[PATCH] drm: dp_mst_topology: Ensure the proposed pbn does not exceed available bandwidth

Wed Aug 28 14:29:32 UTC 2019

On Tue, Aug 27, 2019 at 08:31:29PM -0400, Lyude Paul wrote:
> Hi! So, I don't have access to the DP 1.3 spec or anything later than 1.3.

1.3 was just what I was looking at, I checked 1.2 and it looks the same (aside
from a typo fix).

> However, I'm fairly sure this is very much againt spec since there's no way
> for us to determine the available PBN otherwise...
> Honestly though, being against spec might not surprise me here.

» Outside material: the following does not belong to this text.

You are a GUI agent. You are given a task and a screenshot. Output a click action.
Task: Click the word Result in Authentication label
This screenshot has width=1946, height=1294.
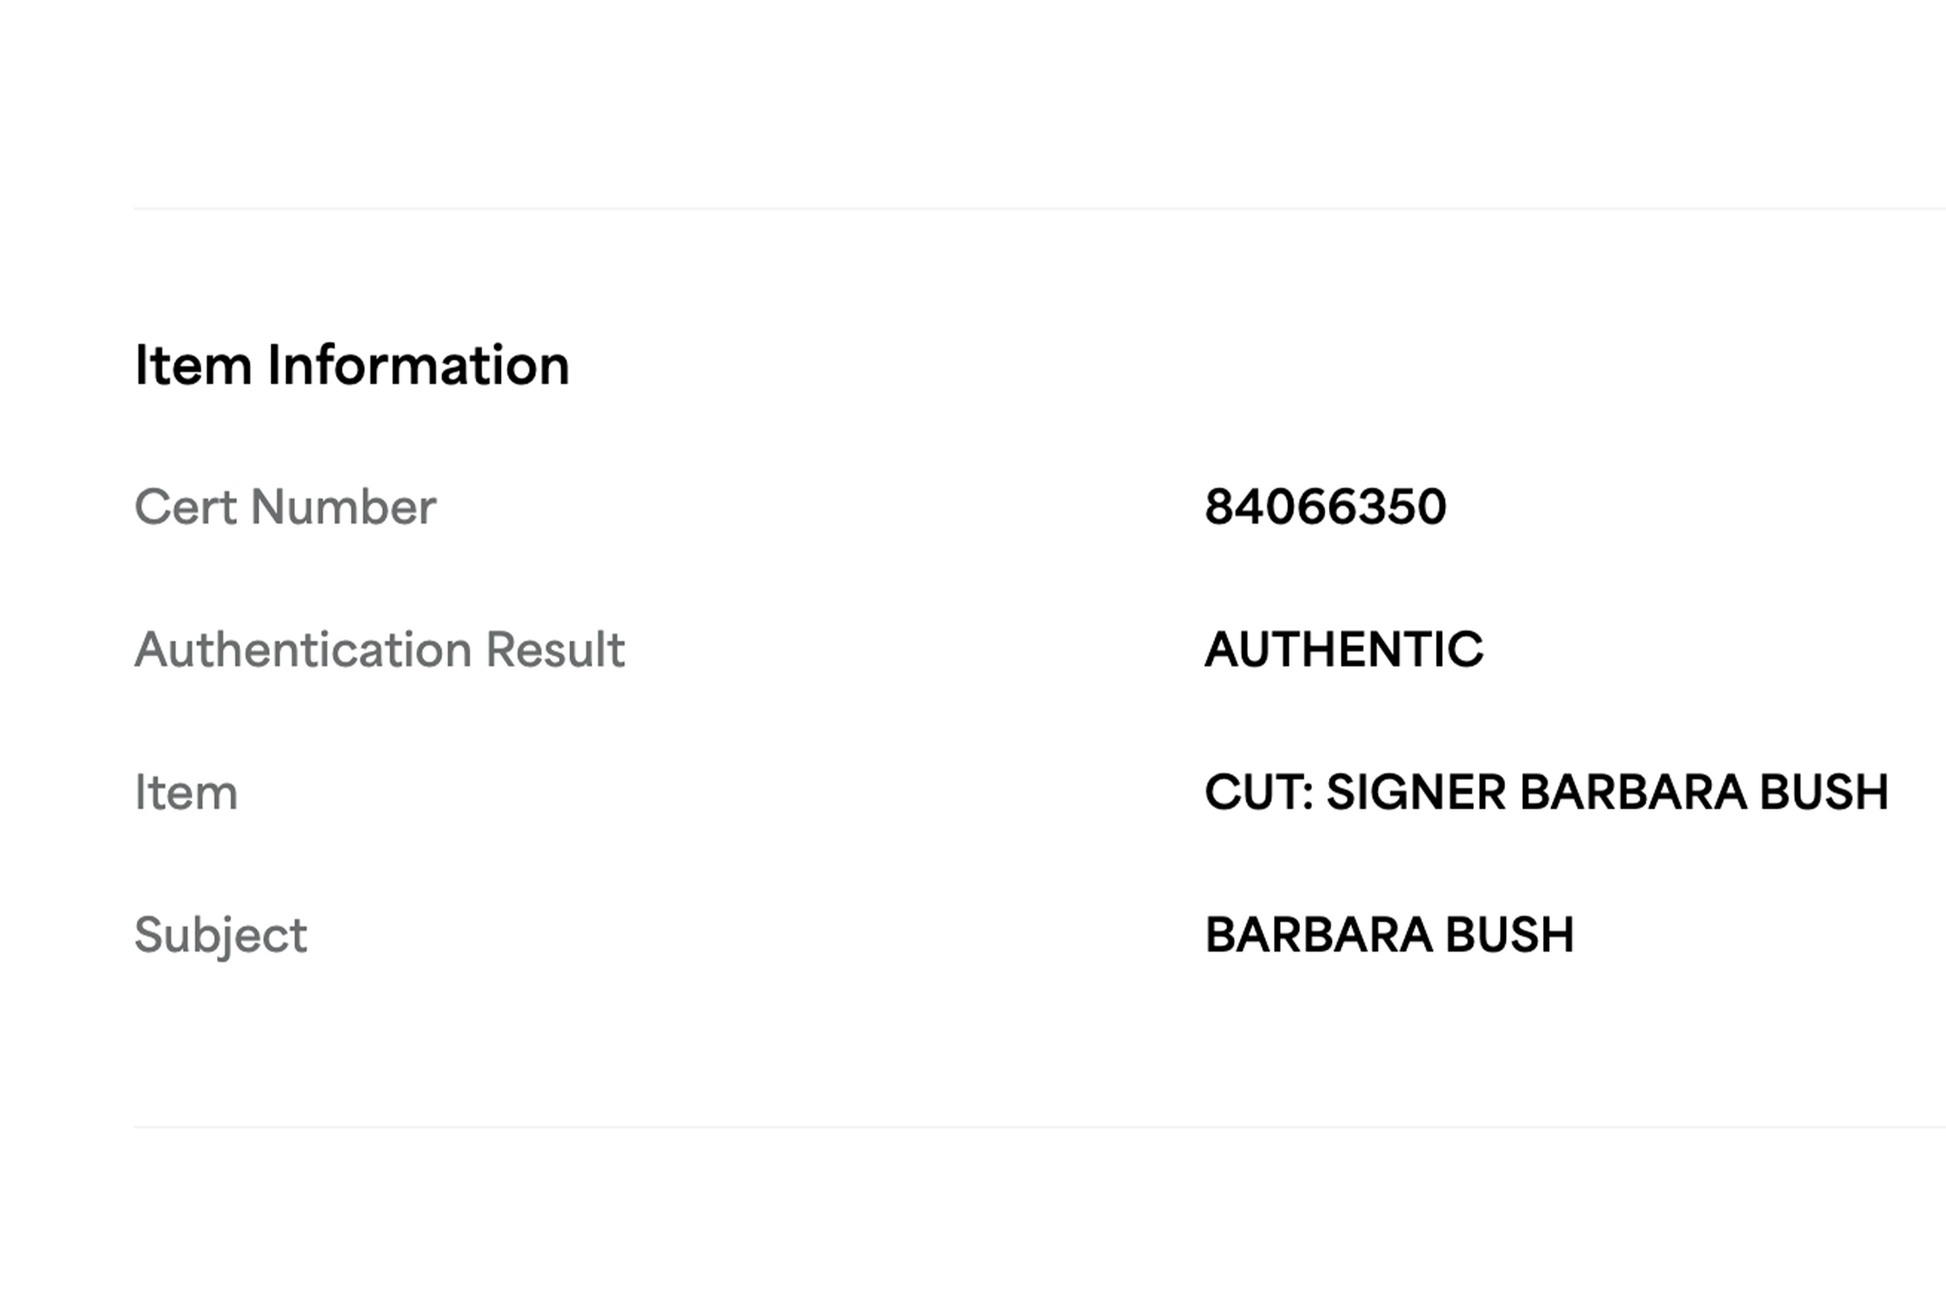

Yeah, I was pretty surprised by this behavior too. Everything in the spec states
that Available_Payload_Bandwidth_Number is what we should be using to determine
maximum PBN.

> 
> I kinda want to look into this more before giving an r-b on this, although
> I've got some comments down below on the patch itself. Feel free to poke me
> tommorrow so we can take a closer look and maybe figure out more about what's
> going on here, I'll try to remember to poke you as well.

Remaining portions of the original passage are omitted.